I have two servers, computer A and computer B, both running Linux. I need to write a program or a shell script which will continuously monitor the contents of my home directory on computer A and if anything changes, copy the changes to my home directory on computer B such that both home directories are always the same. (Any changes made to the home directory on computer B and safely be ignored.)

A: 

Use rsync, which will solve your problems. Most distributions would have this already pre-installed.

tommieb75
rsync doesn't do monitoring for changes in a directory, although I agree that it would be a good tool to use for the actual propagation. Ensuring that it happens immediately might be a little harder.
Darael
+4  A: 

Have you considered exporting /home from computer A to computer B via a network file system, e.g.
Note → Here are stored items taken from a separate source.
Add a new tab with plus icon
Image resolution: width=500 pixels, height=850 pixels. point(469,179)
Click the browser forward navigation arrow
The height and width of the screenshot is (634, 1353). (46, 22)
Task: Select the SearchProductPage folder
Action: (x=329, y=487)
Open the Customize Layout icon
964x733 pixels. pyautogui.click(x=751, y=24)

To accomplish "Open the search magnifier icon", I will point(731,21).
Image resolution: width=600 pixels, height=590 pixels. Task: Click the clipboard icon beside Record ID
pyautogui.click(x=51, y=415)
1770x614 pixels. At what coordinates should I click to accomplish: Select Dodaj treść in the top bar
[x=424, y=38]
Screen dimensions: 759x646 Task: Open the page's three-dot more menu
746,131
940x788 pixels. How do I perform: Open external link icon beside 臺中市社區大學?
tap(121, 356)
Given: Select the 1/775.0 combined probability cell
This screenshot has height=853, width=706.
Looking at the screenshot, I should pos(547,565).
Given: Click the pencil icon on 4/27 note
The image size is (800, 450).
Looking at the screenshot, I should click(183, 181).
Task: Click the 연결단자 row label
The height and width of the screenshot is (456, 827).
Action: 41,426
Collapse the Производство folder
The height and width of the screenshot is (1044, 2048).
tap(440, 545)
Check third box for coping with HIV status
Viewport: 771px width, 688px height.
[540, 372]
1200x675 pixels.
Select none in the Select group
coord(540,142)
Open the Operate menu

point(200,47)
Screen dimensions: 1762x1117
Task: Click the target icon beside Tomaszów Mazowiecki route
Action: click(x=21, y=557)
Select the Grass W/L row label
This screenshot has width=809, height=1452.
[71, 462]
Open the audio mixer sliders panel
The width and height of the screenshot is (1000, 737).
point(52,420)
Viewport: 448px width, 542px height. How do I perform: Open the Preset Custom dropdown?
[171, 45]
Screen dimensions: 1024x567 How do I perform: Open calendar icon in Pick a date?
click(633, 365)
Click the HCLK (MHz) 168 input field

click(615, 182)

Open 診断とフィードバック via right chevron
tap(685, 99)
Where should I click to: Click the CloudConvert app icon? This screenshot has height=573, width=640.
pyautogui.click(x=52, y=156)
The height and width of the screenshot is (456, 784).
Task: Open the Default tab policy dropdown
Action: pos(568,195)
NFS ?

You could also mount the exported filesystem on B in read-only mode so you won't be able to modify the contents of /home from B if that's desired.

Andre Holzner
+2  A: 

Assuming a reasonably recent Linux kernel (one including inotify - it's been present since 2.6.13), you could use inotify-tools as described here to monitor for changes and call rsync on the files to update computer B. That should do what you're asking for, and allow changes on B that don't propagate to A, as well.

You could probably do the same job with incron, which works like cron but based on filesystem events instead of times, but it seems more intended for use with single files.